El incidente, que tuvo lugar el jueves por la noche en un local a las afueras de Estambul, desató la indignación de muchos ciudadanos que llamaron a un boicot contra la conocida cadena de comida rápida.

Un gerente de un restaurante de la franquicia de comida rápida norteamericana Burger King en Estambul fue despedido por la compañía tras protagonizar un desagradable incidente con un niño de origen sirio.

El incidente tenía lugar en torno a las 22:00 horas del jueves en un establecimiento ubicado en el barrio de Şirinevler, a las afueras del casco histórico de Estambul; según testigos presenciales, un niño de origen sirio de unos 10 años de edad que practicaba la mendicidad entró en el local y comenzó a recorrer las mesas comiendo las patatas fritas dejadas por clientes que habían abandonado ya el restaurante. Fue entonces cuando apareció el responsable del lugar, quien tras llamarle la atención y advertirle de que se fuera abofeteó al niño y le echó violentamente del local.

El niño, llorando y sangrando por la nariz, fue atendido ya en el exterior por varios clientes y viandantes que se interesaron por él e intervinieron tras el incidente, recriminando la actitud del gerente del establecimiento. Las fotos del niño sentado en unas escaleras y sangrando mientras varias personas le atendían recorrieron rápidamente las redes sociales, donde numerosos ciudadanos turcos hicieron un llamamiento para un boicot a Burger King, así como muchos medios de comunicación y diarios del país, donde los lectores no dudaron en expresar su indignación por lo ocurrido.

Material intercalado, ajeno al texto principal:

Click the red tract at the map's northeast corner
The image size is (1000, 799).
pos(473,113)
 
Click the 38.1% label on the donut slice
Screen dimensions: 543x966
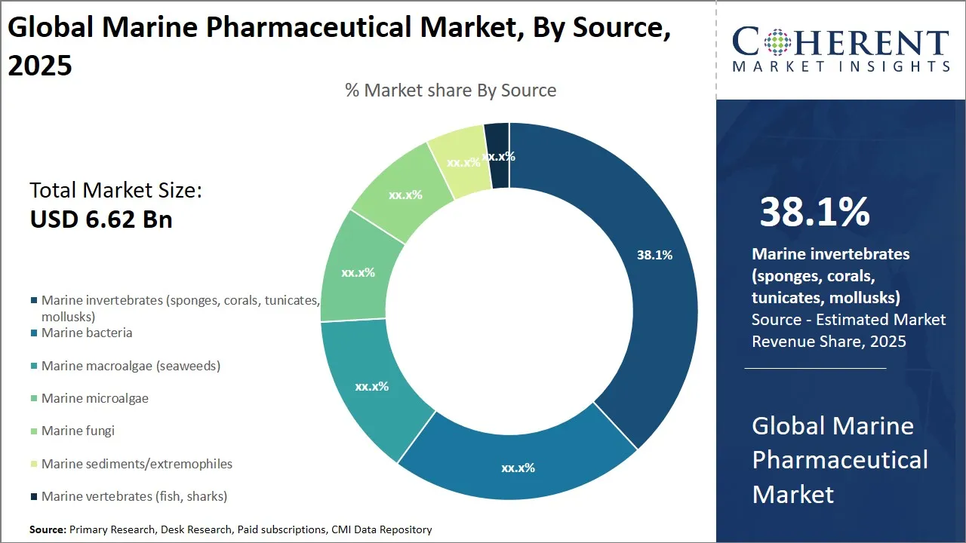[x=654, y=255]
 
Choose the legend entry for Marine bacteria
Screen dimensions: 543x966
[x=87, y=333]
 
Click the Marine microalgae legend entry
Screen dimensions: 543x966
[x=95, y=398]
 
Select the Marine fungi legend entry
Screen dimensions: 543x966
[x=78, y=431]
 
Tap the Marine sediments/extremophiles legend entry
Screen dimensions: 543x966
[x=137, y=464]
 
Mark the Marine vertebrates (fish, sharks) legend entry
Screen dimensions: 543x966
[x=134, y=496]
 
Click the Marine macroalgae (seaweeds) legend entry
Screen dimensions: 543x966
[x=131, y=366]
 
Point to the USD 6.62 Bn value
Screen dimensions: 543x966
[x=101, y=219]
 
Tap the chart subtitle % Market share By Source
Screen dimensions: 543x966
[x=451, y=90]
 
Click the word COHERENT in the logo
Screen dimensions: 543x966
[x=840, y=41]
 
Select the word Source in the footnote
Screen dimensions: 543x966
[x=48, y=530]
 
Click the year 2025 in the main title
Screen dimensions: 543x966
[x=40, y=66]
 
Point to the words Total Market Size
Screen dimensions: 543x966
[x=115, y=190]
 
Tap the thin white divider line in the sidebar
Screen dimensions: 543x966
[x=815, y=369]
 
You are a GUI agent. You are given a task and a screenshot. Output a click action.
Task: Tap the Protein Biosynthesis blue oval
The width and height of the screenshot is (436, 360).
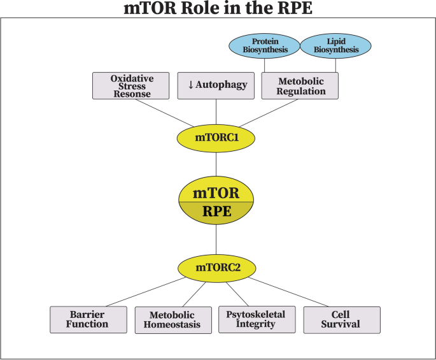(264, 45)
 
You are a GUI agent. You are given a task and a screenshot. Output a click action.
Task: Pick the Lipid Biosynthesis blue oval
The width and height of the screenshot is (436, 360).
(335, 45)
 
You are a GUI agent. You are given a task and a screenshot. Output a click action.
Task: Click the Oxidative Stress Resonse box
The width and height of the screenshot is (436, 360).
(130, 86)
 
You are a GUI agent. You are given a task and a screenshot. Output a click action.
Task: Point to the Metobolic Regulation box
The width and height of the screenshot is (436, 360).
(300, 86)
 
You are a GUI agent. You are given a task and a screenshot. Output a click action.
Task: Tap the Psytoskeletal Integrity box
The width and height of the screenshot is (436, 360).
(257, 319)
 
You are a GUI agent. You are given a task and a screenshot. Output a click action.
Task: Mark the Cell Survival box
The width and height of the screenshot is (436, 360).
(342, 319)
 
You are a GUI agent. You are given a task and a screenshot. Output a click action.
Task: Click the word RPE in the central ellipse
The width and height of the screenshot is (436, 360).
(216, 212)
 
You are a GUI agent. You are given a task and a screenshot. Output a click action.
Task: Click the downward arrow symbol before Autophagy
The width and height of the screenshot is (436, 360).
(190, 85)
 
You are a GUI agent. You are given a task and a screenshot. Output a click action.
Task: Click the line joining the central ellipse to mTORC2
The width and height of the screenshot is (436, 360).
(216, 241)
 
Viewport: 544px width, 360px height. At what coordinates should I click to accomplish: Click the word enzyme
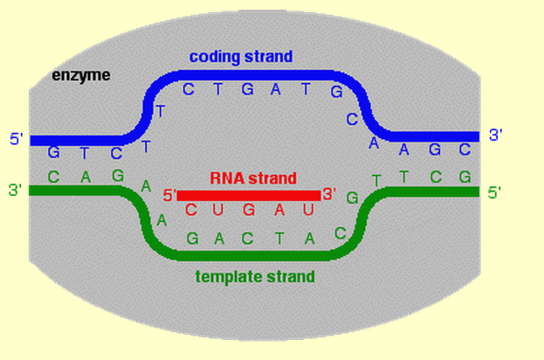pyautogui.click(x=81, y=75)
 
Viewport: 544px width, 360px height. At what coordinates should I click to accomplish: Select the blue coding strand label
pyautogui.click(x=241, y=57)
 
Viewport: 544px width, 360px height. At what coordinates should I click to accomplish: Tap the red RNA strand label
pyautogui.click(x=253, y=177)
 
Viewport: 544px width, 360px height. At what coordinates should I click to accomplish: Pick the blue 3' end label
pyautogui.click(x=495, y=135)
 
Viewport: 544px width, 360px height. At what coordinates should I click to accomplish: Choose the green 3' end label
pyautogui.click(x=16, y=190)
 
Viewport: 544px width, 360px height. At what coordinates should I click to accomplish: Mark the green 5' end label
pyautogui.click(x=494, y=192)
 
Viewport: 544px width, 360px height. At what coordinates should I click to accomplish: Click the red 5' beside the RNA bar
pyautogui.click(x=169, y=195)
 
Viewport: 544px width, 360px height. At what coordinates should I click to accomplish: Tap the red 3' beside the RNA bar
pyautogui.click(x=330, y=194)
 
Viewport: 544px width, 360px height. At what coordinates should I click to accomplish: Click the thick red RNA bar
pyautogui.click(x=249, y=195)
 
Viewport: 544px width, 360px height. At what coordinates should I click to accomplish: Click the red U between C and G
pyautogui.click(x=219, y=211)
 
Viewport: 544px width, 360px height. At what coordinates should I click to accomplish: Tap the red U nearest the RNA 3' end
pyautogui.click(x=306, y=211)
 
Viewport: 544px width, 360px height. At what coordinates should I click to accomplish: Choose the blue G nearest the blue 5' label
pyautogui.click(x=54, y=151)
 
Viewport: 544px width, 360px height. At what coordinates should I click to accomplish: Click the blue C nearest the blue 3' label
pyautogui.click(x=465, y=149)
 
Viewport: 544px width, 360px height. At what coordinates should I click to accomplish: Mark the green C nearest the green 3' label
pyautogui.click(x=54, y=177)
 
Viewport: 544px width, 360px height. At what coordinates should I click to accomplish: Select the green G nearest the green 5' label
pyautogui.click(x=465, y=178)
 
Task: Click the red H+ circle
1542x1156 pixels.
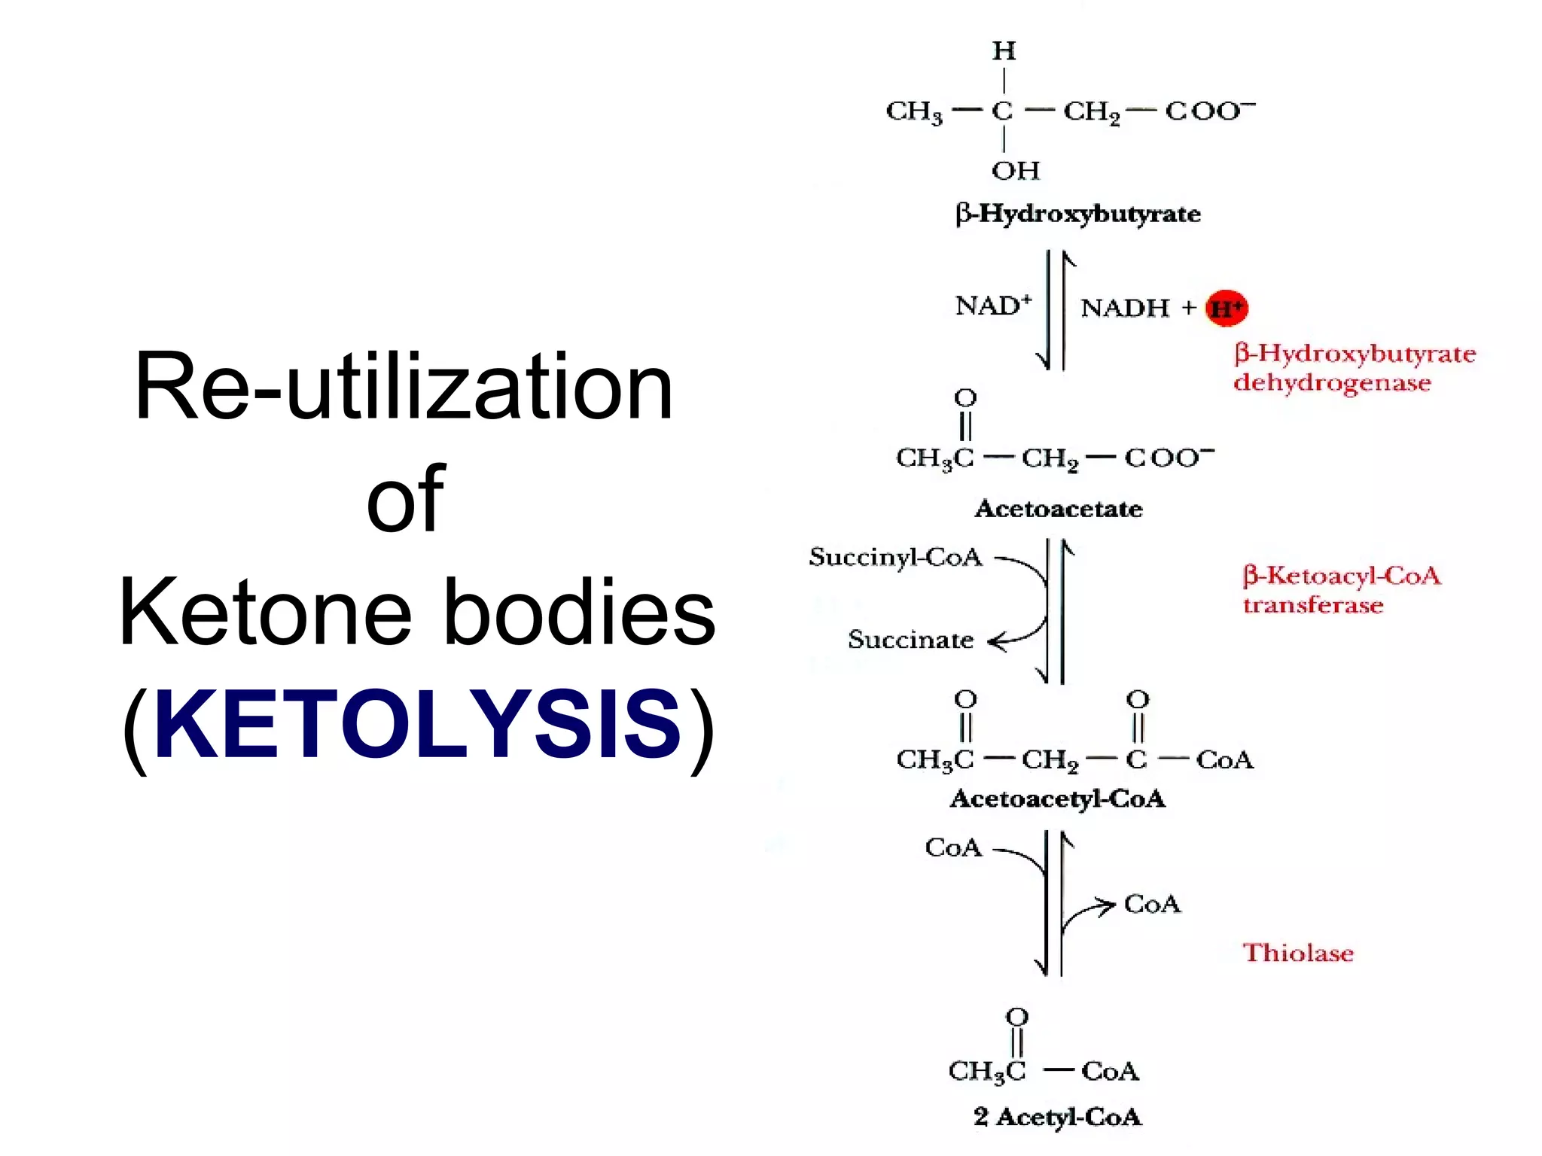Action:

La compañía turca de alimentación TAB Gıda, propietaria de la licencia de los restaurantes de esta cadena en Turquía, emitió un comunicado el viernes expresando su pesar por el “lamentable incidente” en el local de Şirinevler, que calificó de “inaceptable”, y anunciando que la franquicia en cuestión había puesto fin al contrato de trabajo del gerente que protagonizó la agresión. TAB sin embargo consideró suficiente el despido y habría rechazado pagar ningún tipo de compensación al menor agredido, del que varios medios turcos destacaron su condición de refugiado sin recursos.